Exercise inputs →
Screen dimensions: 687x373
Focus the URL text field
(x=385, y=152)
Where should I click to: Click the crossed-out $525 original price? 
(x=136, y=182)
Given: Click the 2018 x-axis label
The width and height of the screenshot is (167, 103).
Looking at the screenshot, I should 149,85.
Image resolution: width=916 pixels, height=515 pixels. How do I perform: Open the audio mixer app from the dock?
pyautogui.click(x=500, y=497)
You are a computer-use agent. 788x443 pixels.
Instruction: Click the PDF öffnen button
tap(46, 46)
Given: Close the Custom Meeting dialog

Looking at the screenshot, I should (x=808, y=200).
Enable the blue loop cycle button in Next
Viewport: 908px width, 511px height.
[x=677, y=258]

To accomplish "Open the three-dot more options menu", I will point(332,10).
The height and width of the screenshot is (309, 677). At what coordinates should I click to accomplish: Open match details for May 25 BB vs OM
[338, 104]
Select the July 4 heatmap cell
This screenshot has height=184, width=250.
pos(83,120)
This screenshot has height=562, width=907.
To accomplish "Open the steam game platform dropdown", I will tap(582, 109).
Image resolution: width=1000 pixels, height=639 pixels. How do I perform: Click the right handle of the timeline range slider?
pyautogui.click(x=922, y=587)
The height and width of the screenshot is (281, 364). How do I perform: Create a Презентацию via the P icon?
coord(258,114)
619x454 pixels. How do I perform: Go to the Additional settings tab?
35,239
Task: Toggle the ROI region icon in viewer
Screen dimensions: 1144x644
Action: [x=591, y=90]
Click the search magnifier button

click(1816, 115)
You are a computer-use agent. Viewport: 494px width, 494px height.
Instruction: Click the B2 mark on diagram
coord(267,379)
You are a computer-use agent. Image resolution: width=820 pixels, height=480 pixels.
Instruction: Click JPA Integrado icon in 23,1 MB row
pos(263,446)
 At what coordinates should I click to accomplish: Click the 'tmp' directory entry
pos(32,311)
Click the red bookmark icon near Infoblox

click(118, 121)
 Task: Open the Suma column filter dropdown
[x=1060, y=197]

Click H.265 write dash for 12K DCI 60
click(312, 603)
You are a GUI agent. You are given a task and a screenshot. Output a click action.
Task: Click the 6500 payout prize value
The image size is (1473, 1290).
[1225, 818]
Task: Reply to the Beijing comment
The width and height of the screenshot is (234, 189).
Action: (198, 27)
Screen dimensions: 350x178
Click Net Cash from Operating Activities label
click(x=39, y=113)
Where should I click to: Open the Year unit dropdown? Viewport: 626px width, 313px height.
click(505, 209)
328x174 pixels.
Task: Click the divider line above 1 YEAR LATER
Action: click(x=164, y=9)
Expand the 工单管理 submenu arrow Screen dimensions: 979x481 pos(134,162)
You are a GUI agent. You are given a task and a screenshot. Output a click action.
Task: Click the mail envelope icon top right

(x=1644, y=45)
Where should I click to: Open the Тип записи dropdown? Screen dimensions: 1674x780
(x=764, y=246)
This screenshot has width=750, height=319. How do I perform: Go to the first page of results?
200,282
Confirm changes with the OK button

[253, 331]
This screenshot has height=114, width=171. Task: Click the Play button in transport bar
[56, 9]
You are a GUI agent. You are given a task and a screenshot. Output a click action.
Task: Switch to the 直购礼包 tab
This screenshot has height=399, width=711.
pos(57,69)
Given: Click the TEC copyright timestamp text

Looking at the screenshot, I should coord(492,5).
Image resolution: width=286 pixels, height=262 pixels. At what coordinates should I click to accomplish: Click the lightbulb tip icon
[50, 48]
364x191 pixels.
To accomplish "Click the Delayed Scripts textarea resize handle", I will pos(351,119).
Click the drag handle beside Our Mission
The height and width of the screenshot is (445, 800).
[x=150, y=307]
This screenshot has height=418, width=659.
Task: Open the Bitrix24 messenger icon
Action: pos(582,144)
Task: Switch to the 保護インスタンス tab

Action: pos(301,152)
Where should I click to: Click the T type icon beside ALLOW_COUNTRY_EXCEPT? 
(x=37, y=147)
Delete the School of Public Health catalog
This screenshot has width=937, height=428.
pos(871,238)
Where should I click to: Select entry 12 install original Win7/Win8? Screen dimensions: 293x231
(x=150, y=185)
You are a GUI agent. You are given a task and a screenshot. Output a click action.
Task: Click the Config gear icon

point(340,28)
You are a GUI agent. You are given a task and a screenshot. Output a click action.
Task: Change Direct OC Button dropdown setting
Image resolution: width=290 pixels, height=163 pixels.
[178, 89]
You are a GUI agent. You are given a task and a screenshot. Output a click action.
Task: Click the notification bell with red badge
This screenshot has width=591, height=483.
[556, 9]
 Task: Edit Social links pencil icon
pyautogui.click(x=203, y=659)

What needs to be done → When answering, write out each of the lines above exactly as given.

Answer box →
Screen dimensions: 687x373
Focus the URL text field
(x=385, y=152)
Where should I click to: Click the crossed-out $525 original price? 
(x=136, y=182)
Given: Click the 2018 x-axis label
The width and height of the screenshot is (167, 103).
Looking at the screenshot, I should 149,85.
Image resolution: width=916 pixels, height=515 pixels. How do I perform: Open the audio mixer app from the dock?
pyautogui.click(x=500, y=497)
You are a computer-use agent. 788x443 pixels.
Instruction: Click the PDF öffnen button
tap(46, 46)
Given: Close the Custom Meeting dialog

Looking at the screenshot, I should (x=808, y=200).
Enable the blue loop cycle button in Next
Viewport: 908px width, 511px height.
[x=677, y=258]

To accomplish "Open the three-dot more options menu", I will point(332,10).
The height and width of the screenshot is (309, 677). At what coordinates should I click to accomplish: Open match details for May 25 BB vs OM
[338, 104]
Select the July 4 heatmap cell
This screenshot has height=184, width=250.
pos(83,120)
This screenshot has height=562, width=907.
To accomplish "Open the steam game platform dropdown", I will tap(582, 109).
Image resolution: width=1000 pixels, height=639 pixels. How do I perform: Click the right handle of the timeline range slider?
pyautogui.click(x=922, y=587)
The height and width of the screenshot is (281, 364). How do I perform: Create a Презентацию via the P icon?
coord(258,114)
619x454 pixels. How do I perform: Go to the Additional settings tab?
35,239
Task: Toggle the ROI region icon in viewer
Screen dimensions: 1144x644
Action: [x=591, y=90]
Click the search magnifier button

click(1816, 115)
You are a computer-use agent. Viewport: 494px width, 494px height.
Instruction: Click the B2 mark on diagram
coord(267,379)
You are a computer-use agent. Image resolution: width=820 pixels, height=480 pixels.
Instruction: Click JPA Integrado icon in 23,1 MB row
pos(263,446)
 At what coordinates should I click to accomplish: Click the 'tmp' directory entry
pos(32,311)
Click the red bookmark icon near Infoblox

click(118, 121)
 Task: Open the Suma column filter dropdown
[x=1060, y=197]

Click H.265 write dash for 12K DCI 60
click(312, 603)
You are a GUI agent. You are given a task and a screenshot. Output a click action.
Task: Click the 6500 payout prize value
The image size is (1473, 1290).
[1225, 818]
Task: Reply to the Beijing comment
The width and height of the screenshot is (234, 189).
Action: (198, 27)
Screen dimensions: 350x178
Click Net Cash from Operating Activities label
click(x=39, y=113)
Where should I click to: Open the Year unit dropdown? Viewport: 626px width, 313px height.
click(505, 209)
328x174 pixels.
Task: Click the divider line above 1 YEAR LATER
Action: click(x=164, y=9)
Expand the 工单管理 submenu arrow Screen dimensions: 979x481 pos(134,162)
You are a GUI agent. You are given a task and a screenshot. Output a click action.
Task: Click the mail envelope icon top right

(x=1644, y=45)
Where should I click to: Open the Тип записи dropdown? Screen dimensions: 1674x780
(x=764, y=246)
This screenshot has width=750, height=319. How do I perform: Go to the first page of results?
200,282
Confirm changes with the OK button

[253, 331]
This screenshot has height=114, width=171. Task: Click the Play button in transport bar
[56, 9]
You are a GUI agent. You are given a task and a screenshot. Output a click action.
Task: Switch to the 直购礼包 tab
This screenshot has height=399, width=711.
pos(57,69)
Given: Click the TEC copyright timestamp text

Looking at the screenshot, I should coord(492,5).
Image resolution: width=286 pixels, height=262 pixels. At what coordinates should I click to accomplish: Click the lightbulb tip icon
[50, 48]
364x191 pixels.
To accomplish "Click the Delayed Scripts textarea resize handle", I will pos(351,119).
Click the drag handle beside Our Mission
The height and width of the screenshot is (445, 800).
[x=150, y=307]
This screenshot has height=418, width=659.
Task: Open the Bitrix24 messenger icon
Action: pos(582,144)
Task: Switch to the 保護インスタンス tab

Action: pos(301,152)
Where should I click to: Click the T type icon beside ALLOW_COUNTRY_EXCEPT? 
(x=37, y=147)
Delete the School of Public Health catalog
This screenshot has width=937, height=428.
pos(871,238)
Where should I click to: Select entry 12 install original Win7/Win8? Screen dimensions: 293x231
(x=150, y=185)
You are a GUI agent. You are given a task and a screenshot. Output a click action.
Task: Click the Config gear icon

point(340,28)
You are a GUI agent. You are given a task and a screenshot. Output a click action.
Task: Change Direct OC Button dropdown setting
Image resolution: width=290 pixels, height=163 pixels.
[178, 89]
You are a GUI agent. You are given a task and a screenshot. Output a click action.
Task: Click the notification bell with red badge
This screenshot has width=591, height=483.
[556, 9]
 Task: Edit Social links pencil icon
pyautogui.click(x=203, y=659)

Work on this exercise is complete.